# WHAT THE TASK REQUIRES:
Reproduce word for word every line of the rows from the one containing "1993x1121 pixels." through the end of the rows, both ends included, and leave the pictures out.
** Start **
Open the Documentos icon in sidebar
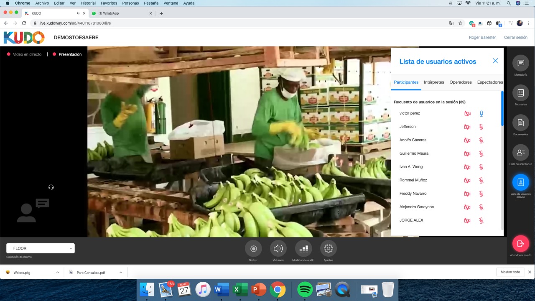coord(520,123)
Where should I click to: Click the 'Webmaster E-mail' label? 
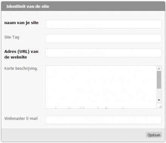click(x=21, y=118)
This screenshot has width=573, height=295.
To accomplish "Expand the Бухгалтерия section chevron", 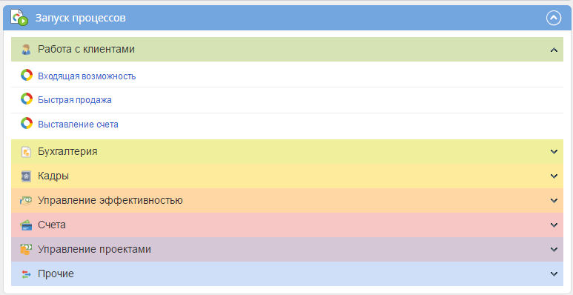I will coord(554,152).
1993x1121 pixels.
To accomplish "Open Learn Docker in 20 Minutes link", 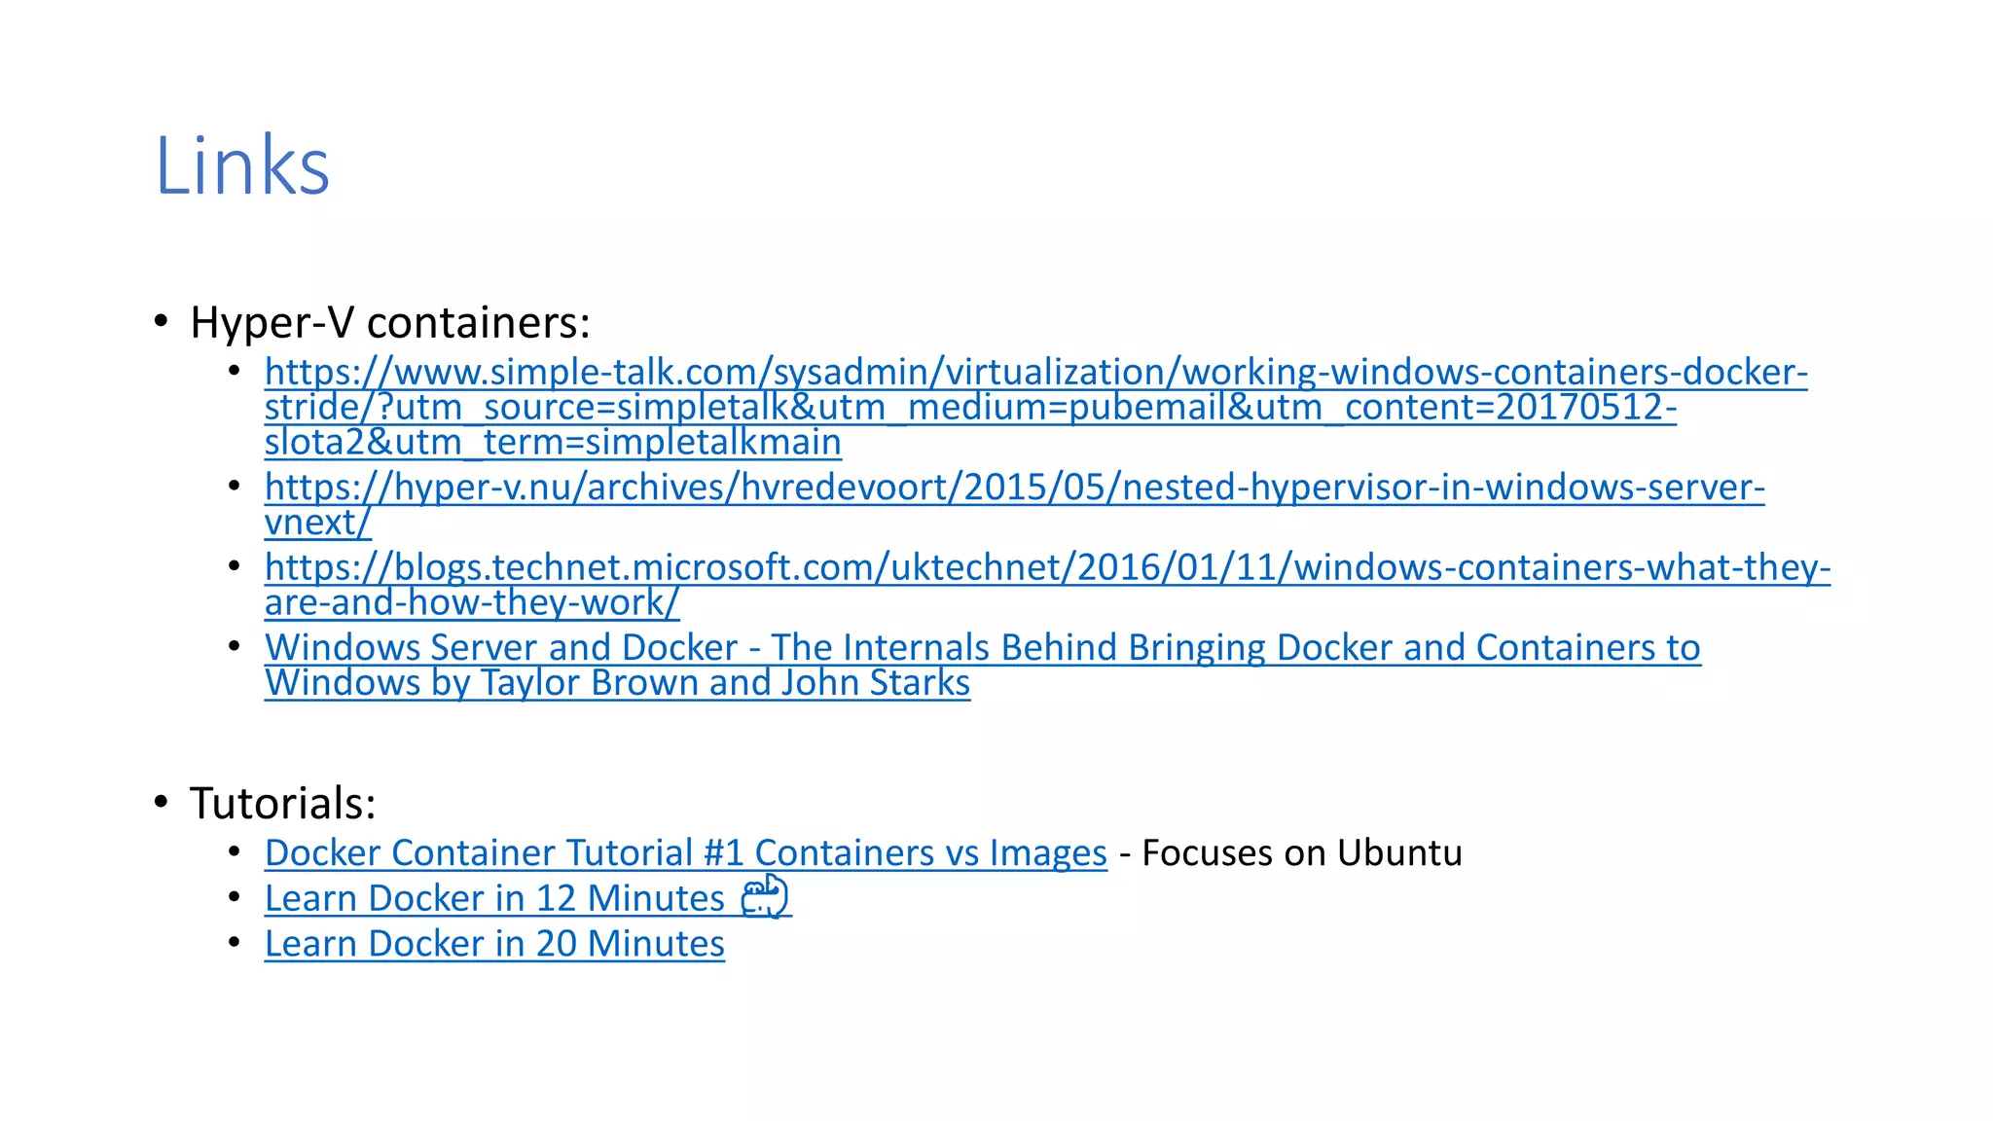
** End **
# FINISHED EXERCISE:
1993x1121 pixels.
To accomplish "Open Learn Docker in 20 Minutes link", 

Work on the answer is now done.